EXERCISE REQUIREMENTS ->
(1) In the ARIA Singles Chart passage, quote the text from "The ARIA Singles" to "Lewis and Wanz.".
(2) Answer these questions using the ARIA Singles Chart passage:
(a) Which organization publishes the chart's data?
(b) How many singles reached the top spot in 2012?
(c) When did LMFAO's "Sexy and I Know It" start its peak position?

PASSAGE ->
---

The ARIA Singles Chart ranks the best-performing singles in Australia. Its data, published by the Australian Recording Industry Association, is based collectively on each single's weekly physical and digital sales. In 2012, seventeen singles claimed the top spot, including LMFAO's "Sexy and I Know It", which started its peak position in late 2011. Seventeen acts achieved their first number-one single in Australia, either as a lead or featured artist: Foster the People, Sia, Gym Class Heroes, Neon Hitch, Fun, Janelle Monáe, Carly Rae Jepsen, Karise Eden, Justice Crew, Lupe Fiasco, Psy, Swedish House Mafia, John Martin, Samantha Jade, Macklemore & Ryan Lewis and Wanz.

---

RAW DATA ->

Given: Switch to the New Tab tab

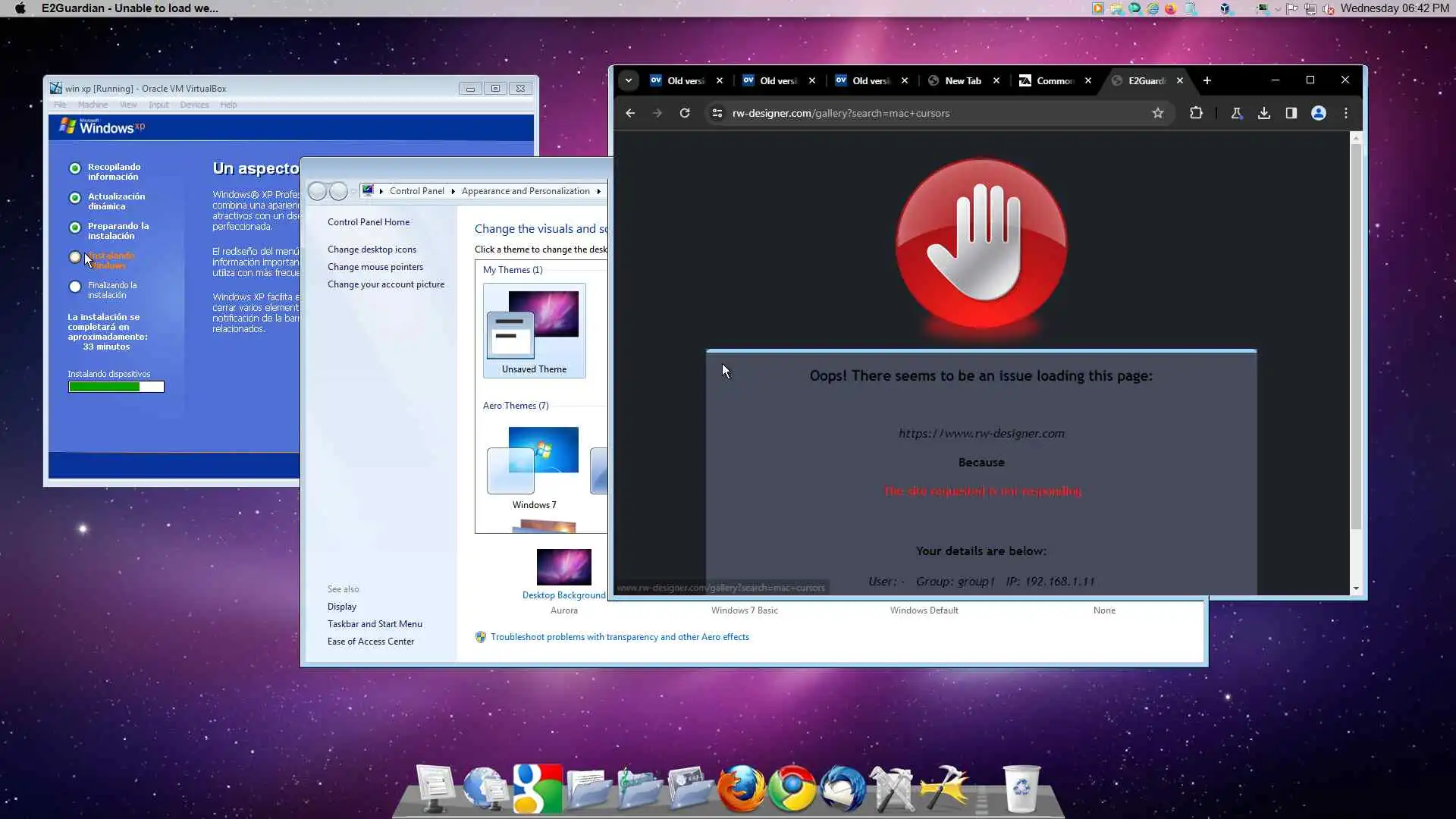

---

WORKED SOLUTIONS ->
(1)
The ARIA Singles Chart ranks the best-performing singles in Australia. Its data, published by the Australian Recording Industry Association, is based collectively on each single's weekly physical and digital sales. In 2012, seventeen singles claimed the top spot, including LMFAO's "Sexy and I Know It", which started its peak position in late 2011. Seventeen acts achieved their first number-one single in Australia, either as a lead or featured artist: Foster the People, Sia, Gym Class Heroes, Neon Hitch, Fun, Janelle Monáe, Carly Rae Jepsen, Karise Eden, Justice Crew, Lupe Fiasco, Psy, Swedish House Mafia, John Martin, Samantha Jade, Macklemore & Ryan Lewis and Wanz.

(2)
(a) The Australian Recording Industry Association
(b) Seventeen
(c) Late 2011